L’adaptation autonome du législateur suisse se réalise ainsi de manière discrétionnaire par le biais d’actes unilatéraux et influence la manière dont la Suisse se place par rapport à l’ordre juridique de l’Union. Que l’adaptation autonome soit perçue comme un « parallélisme »622, comme un « arrimage législatif »623 ou de manière plus péjorative comme un « suivisme »624, elle constitue, sur le plan de la technique juridique, un moyen de poursuivre une politique européenne qui concilie européanité et sauvegarde de l’autonomie décisionnelle de la Suisse et de l’Union.

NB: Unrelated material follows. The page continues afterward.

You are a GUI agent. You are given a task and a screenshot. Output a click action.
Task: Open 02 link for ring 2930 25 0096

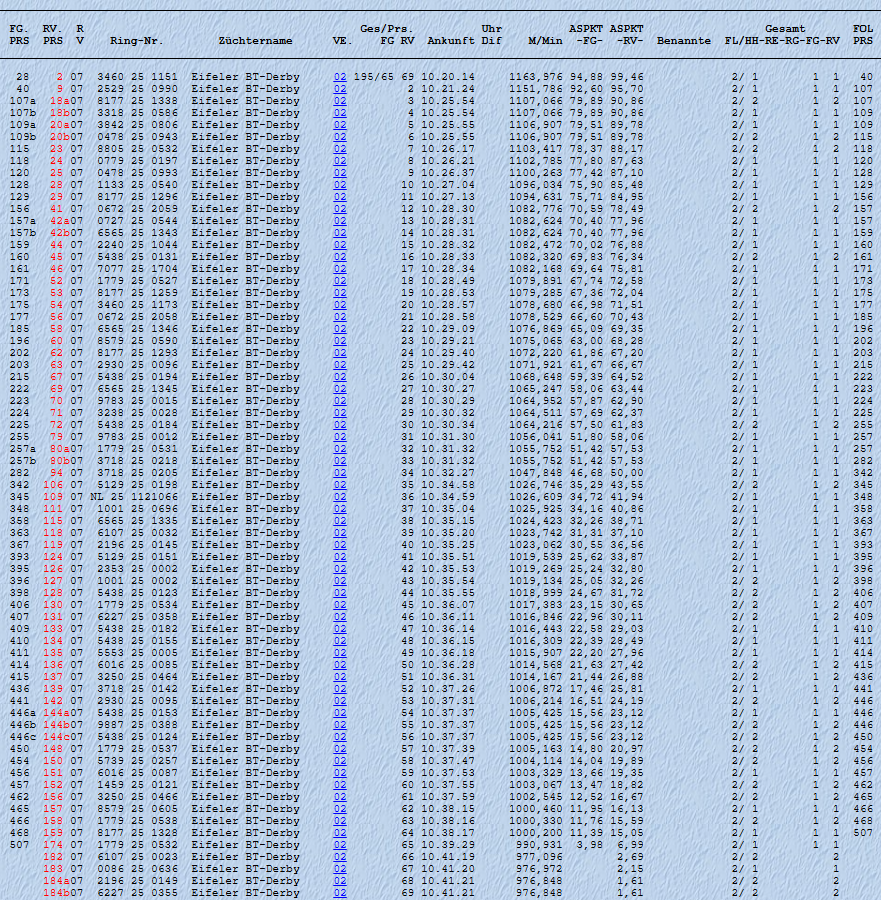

621 Voir les rapports annuels de la Commission de la concurrence, du Surveillant des prix et les rapports du Secrétariat d’Etat au Commerce et l’Economie.

622 Rapport du Conseil fédéral du 24 août 1988, op. cit., p. 365.

623 Cécile RAPOPORT, Les partenariats entre l’Union européenne et les Etats tiers européens, Bruxelles, Bruylant, 2011, spéc. p. 63.

624 C’est notamment une expression employée par le Nouveau Mouvement Européen Suisse (NOMES) qui milite pour l’adhésion de la Suisse à l’Union européenne.